Asia report: Markets mixed ahead of US payrolls report
Asia-Pacific stock markets ended with mixed results on Friday, as investors across the region cautiously awaited pivotal US jobs data.
The non-farm payrolls report, due out later in the global day, could influence the Federal Reserve’s next decision on interest rates.
“Asian equity markets mostly traded with mixed results amid uncertainty in global markets,” said TickMill market analyst Patrick Munnelly.
“Japan’s Nikkei 225 showed slight gains, while Hong Kong’s Hang Seng outperformed due to strength in various sectors.
“Market sentiment remained cautious as investors awaited the release of the US non-farm payrolls report, which is closely watched for its impact on economic conditions and interest rate expectations.”
Munnelly said the report could provide clues about the Fed’s future policy decisions and the trajectory of interest rates.
“Additionally, a potential meeting between US President Biden and Chinese President Xi Jinping added to hopes of stabilising US-China relations, although no confirmation was available.”
Bourses mixed across region, China still closed
In Japan, markets were mixed, with the Nikkei 225 experiencing a slight dip of 0.26% to settle at 30,994.67, while the Topix marginally rose by 0.01% to 2,264.08.

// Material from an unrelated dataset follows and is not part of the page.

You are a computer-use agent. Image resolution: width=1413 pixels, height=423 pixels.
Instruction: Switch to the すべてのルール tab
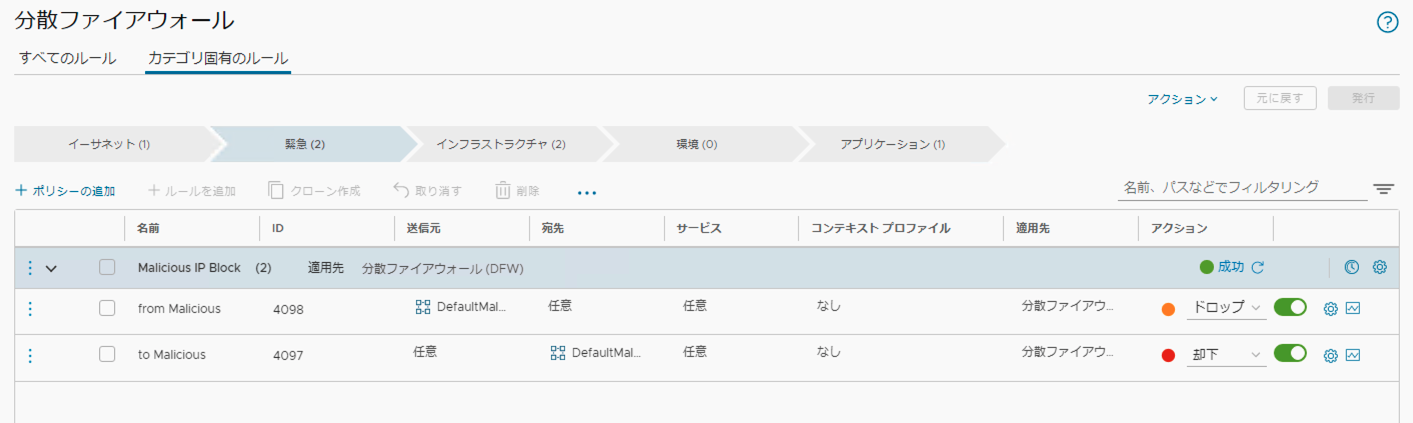[68, 58]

Notable downward shifts on Tokyo’s benchmark were seen in shares of Ube Industries, down 3.52%; Inpex, off 2.37%; and Shiseido, which lost 2.35%.
China’s financial markets remained dormant due to the ongoing National Day holiday, having last traded on 28 September.
Over in Hong Kong, the Hang Seng Index presented a more optimistic picture, appreciating by 1.58% to finish at 17,485.98.
Alibaba Health Information Technology saw a robust increase of 4.12%, followed by Longfor Properties and Sino Biopharmaceutical, up by 3.7% and 3.37%, respectively.
South Korea’s Kospi also leaned towards the positive side, charting a gain of 0.21%, closing at 2,408.73.
Firms in the pharmaceutical and chemical sectors witnessed a notable upswing, with Hanmi Pharm Co up 7.41%, Hanmi Science ahead 6.79%, and Kumho Petro Chemical rising 4.74%.
Moving to Australia, the S&P/ASX 200 experienced a moderate uptick of 0.41% to close at 6,954.20.
Ramelius Resources made headway of 6.02%, alongside a 3.49% rise for Genesis Energy and a 3.24% uplift for De Grey Mining.
In contrast, New Zealand’s S&P/NZX 50 ended the day with a 0.2% fall, settling at 11,287.03.
Leading the losers in Wellington, Scales Corporation fell 2.91%, NZX lost 2.8%, and A2 Milk Company was off 2%.
On the currencies front, the dollar was last up 0.35% on the yen, trading at JPY 149.03, and advanced 0.11% against the Aussie to AUD 1.5716.
The greenback did, however, weaken marginally against the Kiwi, retreating 0.03% to change hands at NZD 1.6757/
Regarding oil prices, both benchmarks witnessed modest ascents, with Brent crude futures last up 0.12% on ICE at $84.17 per barrel and the NYMEX quote for West Texas Intermediate climbing 0.22% to reach $82.49.
Reserve Bank of India maintains steady interest rates
In economic news, the Reserve Bank of India (RBI) opted to sustain its interest rates at 6.5%, aligning with the projections of polling by Reuters.
In a statement during the monetary policy announcement, RBI Governor Shri Shaktikanta Das articulated the central bank’s apprehensions regarding inflation and its potential implications on the nation’s economic stability and growth trajectories.
In August, India saw a retail inflation rate of 6.83% year-on-year, with persistent food inflation significantly contributing to the surge.
“The Reserve Bank is concerned; we have identified high inflation as a major risk to macroeconomic stability and sustainable growth,” Governor Das said.
“Our monetary policy remains resolutely focused on aligning inflation to the 4% target on a durable basis.”